Somewhere down the line, you will have learn about the different grapes used in the making of wine, and about the different wine regions of the world. You will have to learn about how to taste the wine, what glasses are appropriate, what foods go with what wines. You will have to learn about the process of wine-making.

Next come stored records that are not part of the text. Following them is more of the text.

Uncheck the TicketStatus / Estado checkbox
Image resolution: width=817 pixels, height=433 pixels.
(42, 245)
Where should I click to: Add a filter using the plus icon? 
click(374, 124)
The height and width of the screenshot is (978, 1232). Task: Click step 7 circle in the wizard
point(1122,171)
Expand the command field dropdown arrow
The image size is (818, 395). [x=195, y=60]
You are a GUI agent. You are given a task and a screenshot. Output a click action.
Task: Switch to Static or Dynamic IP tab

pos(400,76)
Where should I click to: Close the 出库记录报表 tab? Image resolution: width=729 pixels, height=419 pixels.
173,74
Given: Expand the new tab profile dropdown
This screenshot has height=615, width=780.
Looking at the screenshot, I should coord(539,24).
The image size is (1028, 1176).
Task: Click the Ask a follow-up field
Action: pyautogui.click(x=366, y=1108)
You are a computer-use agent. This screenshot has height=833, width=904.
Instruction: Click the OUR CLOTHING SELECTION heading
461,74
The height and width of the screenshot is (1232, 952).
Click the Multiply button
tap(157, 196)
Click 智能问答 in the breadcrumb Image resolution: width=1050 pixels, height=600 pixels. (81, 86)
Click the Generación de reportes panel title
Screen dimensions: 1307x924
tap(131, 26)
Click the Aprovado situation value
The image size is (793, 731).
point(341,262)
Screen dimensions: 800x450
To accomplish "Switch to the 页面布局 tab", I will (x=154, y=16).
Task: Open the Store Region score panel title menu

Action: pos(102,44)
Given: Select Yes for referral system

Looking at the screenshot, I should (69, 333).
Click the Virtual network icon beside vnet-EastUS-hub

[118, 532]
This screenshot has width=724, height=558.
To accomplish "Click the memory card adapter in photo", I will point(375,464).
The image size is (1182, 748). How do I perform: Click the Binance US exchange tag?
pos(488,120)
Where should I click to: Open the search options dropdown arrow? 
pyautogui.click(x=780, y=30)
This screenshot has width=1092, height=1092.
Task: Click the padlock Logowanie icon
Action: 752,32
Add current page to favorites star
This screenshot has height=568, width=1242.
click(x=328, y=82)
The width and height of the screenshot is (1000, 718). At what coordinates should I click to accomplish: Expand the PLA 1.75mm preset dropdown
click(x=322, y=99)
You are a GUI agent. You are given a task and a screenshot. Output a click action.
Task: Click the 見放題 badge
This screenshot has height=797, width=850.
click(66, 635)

Later, you will have to learn about the different wine producers, and the difference vintage makes.

For the real hardcore wine aficionados, for whom intense and passionate love of wine has driven insane, wine knowledge is not complete until one has traveled to wine making destinations, visited and conversed with wine makers, immersed oneself in the terroir, and crumbled and felt the soil among the vines with one's own bare hands.

This analogy can be carried over into any obsessive pursuit of a passion, be it Motorbikes, Stamps, Cheese, Beanie Babies, Garden Gnomes etc. - the list is endless.

Tango music appreciation goes down a similar path. Most start off their journey by clearing space on their shelf for their three prized tango movie soundtrack CDs. Then there is the acquisition of more CDs (usually some nice and loud Pugliese) and listening to free tango music on the internet while washing the dishes or doing some other kind of housework.

Then, as tango music and tango takes hold on your life, there's the acquisition of even more CDs (maybe some Di Sarli or D'Arienzo!) and tango music in the car - can't listen to the radio anymore. Somewhere down the line, you start to differentiate between different orchestras, different singers and a lucky few can perhaps even name some of the tracks!

At this point in time, some people even become (gasp) professional DJs!

Well, I am not a professional DJ (not even an amateur DJ) - I am merely embryonic when it comes to tango music appreciation. But I love tango music and I want to know as much as I can about it, and how to make playlists that are enjoyable to listen and dance to.

I was very fortunate recently to get the kind and generous advice of friend and fellow tango writer and blogger Janis Kenyon (she's been going to the milongas, listening to the music and talking to the milongueros and DJs of Buenos Aires for years - and I can always rely on what she says because she is one of those rare people who always tell it as it is - Thanks Janis!) on how to structure my tandas. She pointed out to me that it was not necessary to have just instrumentals from one orchestra or just one singer in a tanda.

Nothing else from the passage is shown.